━━━━━ GIVEN INFORMATION ━━━━━

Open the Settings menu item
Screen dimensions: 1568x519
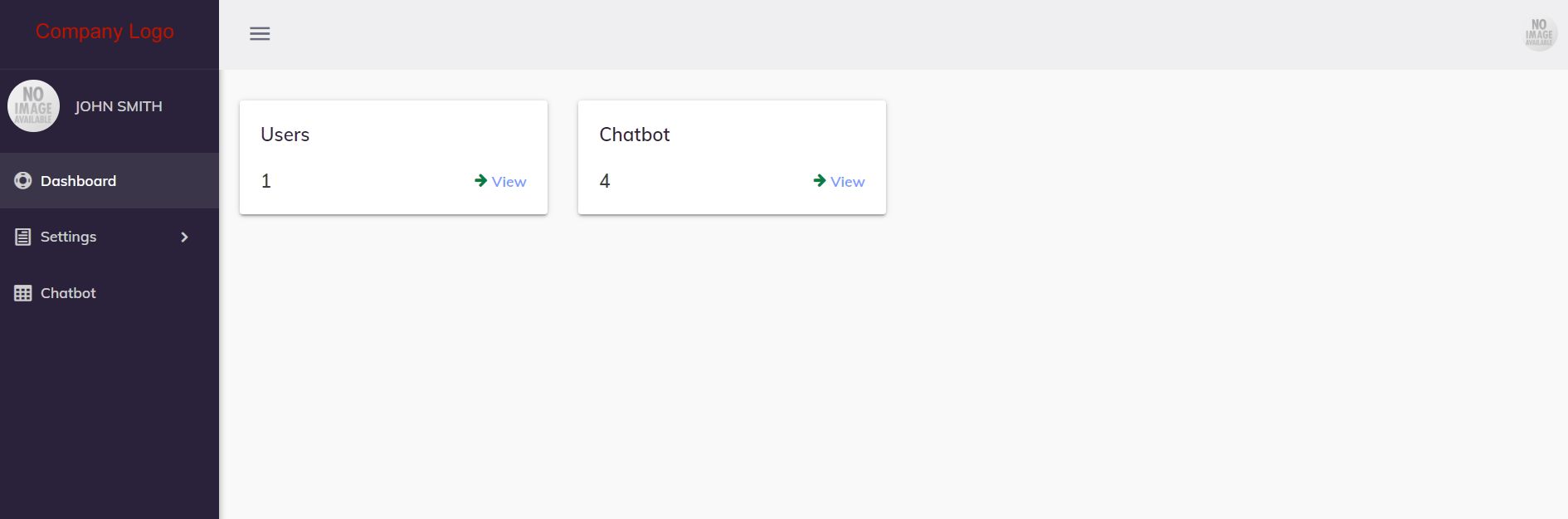pyautogui.click(x=110, y=237)
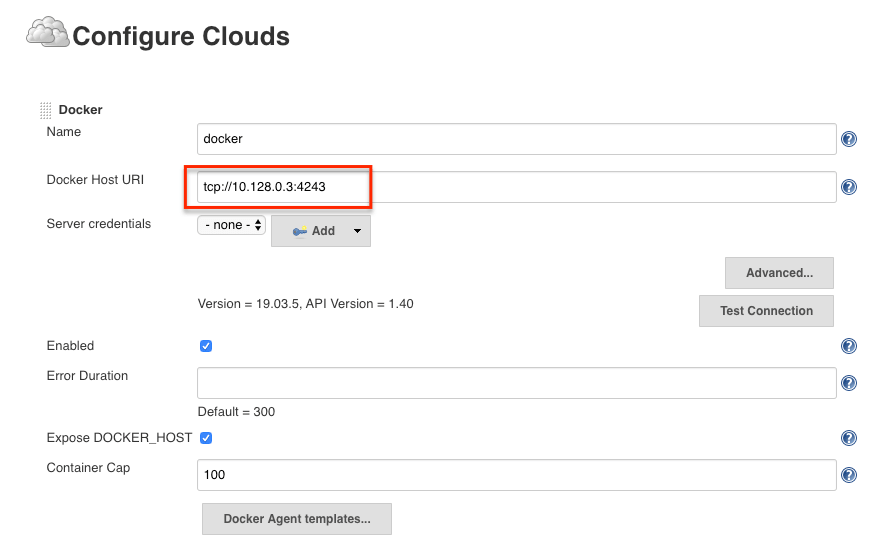Click the empty Error Duration field
Viewport: 882px width, 540px height.
(x=516, y=383)
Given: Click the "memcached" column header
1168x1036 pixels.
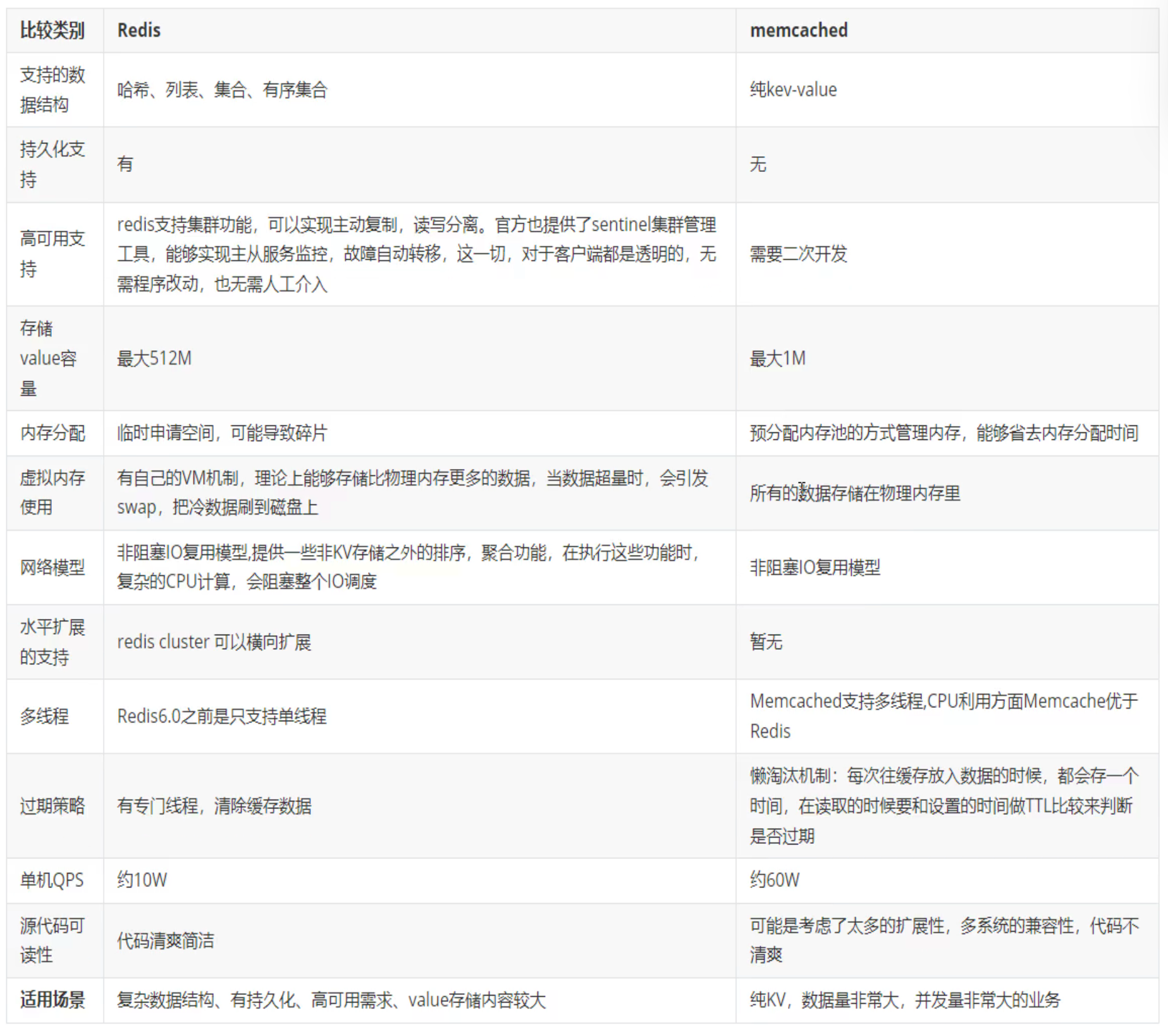Looking at the screenshot, I should 798,30.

━━━━━

#### SET TASK:
Can you copy out every line of the records above word for word, leaving out the pictures?

#### OUTPUT OF THE EXERCISE:
Open the Settings menu item
Screen dimensions: 1568x519
pyautogui.click(x=110, y=237)
Click the empty Error Duration field
Viewport: 882px width, 540px height.
(x=516, y=383)
Given: Click the "memcached" column header
1168x1036 pixels.
Looking at the screenshot, I should 798,30.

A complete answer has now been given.